Tamil new years is observed around the 13th-14th of April every year, it is based on the Tamil Calendar. The Tamil calendar is based on the classical Hindu solar calendar also used in Assam, Bengal, Kerala, Manipur, Nepal, Orissa, Rajasthan and Punjab. I could easily say that my most favorite festival is the Tamil New Years, simply because it is not a religious function and there are no restrictions on the menu. Meaning cook and eat, no elaborate pooja has to be performed before digging into the food! The menu for this festival includes: something sweet (ofcourse!!!), something bitter, something sour and something spicy/salty. Giving one an explosion of flavors! Workout your tongue people...
This year for New Years I decided to post Boondi Ladoo. I love Boondi Ladoo very much. Problem: I started remembering the occasions my mom would make Boondi Ladoo and started craving them. I learnt that without the Boondi Ladle I had to depend on the store brought Ladoos.Call me a Ladoo snob, but the ones available at our Indian store don't seem to satisfy my cravings. Lucky for me, I have a LGA (Local Guardian Aunty), who has all the kitchen tools and gadgets one could ever imagine needed for Indian cooking. She lent it to me, I could say leased infinitely, because I still have not returned it to her ! Aunty next time I meet you I'll make you a lot of ladoos to make up for it :D.
For the syrup:
Sugar - 1.5 cups
Water - 3/4th cup
Food colouring - Kesar colour, a pinch
Elaichi powder - 1/4th tsp
Nutmeg powder - 1/4th tsp
Clove powder - 1/4th tsp
For the Boondi:
Besan - 1 cup, divided in 2 batches
Rice flour - 1 tsp, divided in 2 batches
Oil - for frying the boondi
Ghee - 1 tbsp
Cloves (Optional , if you added the clove powder to the syrup you can skip this)
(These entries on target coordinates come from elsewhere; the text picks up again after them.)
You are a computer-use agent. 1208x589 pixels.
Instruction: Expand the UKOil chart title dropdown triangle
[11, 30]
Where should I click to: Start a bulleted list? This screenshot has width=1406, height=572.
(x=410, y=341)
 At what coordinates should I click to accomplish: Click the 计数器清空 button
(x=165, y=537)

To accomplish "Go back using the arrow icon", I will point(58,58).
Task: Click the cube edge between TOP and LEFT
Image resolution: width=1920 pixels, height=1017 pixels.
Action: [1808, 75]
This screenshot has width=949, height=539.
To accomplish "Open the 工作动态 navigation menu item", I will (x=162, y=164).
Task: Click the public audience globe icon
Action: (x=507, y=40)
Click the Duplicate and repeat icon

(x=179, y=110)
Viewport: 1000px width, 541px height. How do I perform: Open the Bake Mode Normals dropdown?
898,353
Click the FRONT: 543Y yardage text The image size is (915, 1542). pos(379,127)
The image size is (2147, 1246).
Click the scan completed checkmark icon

Sugar candy - You can even add this. I didn't have any on hand so did not add.
To make the syrup:
- Soak Sugar and water for a few minutes. Boil the mixture till you get 1 string consistency. Approximately 215F- 235F on a candy thermometer.
- Add the kesar colour, elaichi powder, nutmeg powder, and clove powder( if adding)
To make the Boondi:
- Heat the oil in a kadai.
- Take half the besan & rice flour. Mix together.
- Make a batter adding water. The batter should not be too thick. It should be a bit thin.( It should be thinner than dosa batter). If the batter soaks too much it drinks up more oil and your ladoo will be more oily.
- Over the Kadai hold the Boondi ladle. If you dont have a boondi ladle you can use a wide, slotted ladle. Pour about 1/4th cup of the batter and tap the ladle so that small balls fall into the hot oil. Just tap. DO not rub the surface of the ladle with a spoon or your hands. This will cause the boondi to be flat and not round.
- Take out the boondi from the kadai when it is almost 80% cooked. If it cooks 100% the boondi will get crisp and you will not be able to make balls out of it.
- Put the boondi into the syrup. Continue to make boondis till you run out of the batter.
- In the side, heat up some ghee and roast the raisns, cashew and cloves( If adding)
- Add the raisin & nut mixture to the boondi-syrup mixture.
- Gently mix. Cover it and set aside for 2-3 hours. Then make ladoos out of the soaked Boondis by squeezing between you plams.
- If the syrup is too hard and you are not able to make balls or if the balls don't hold up, sprinkle hot water and proceed. The ladoos may seem to be a bit wet in that case, but it will dry up and hold together well.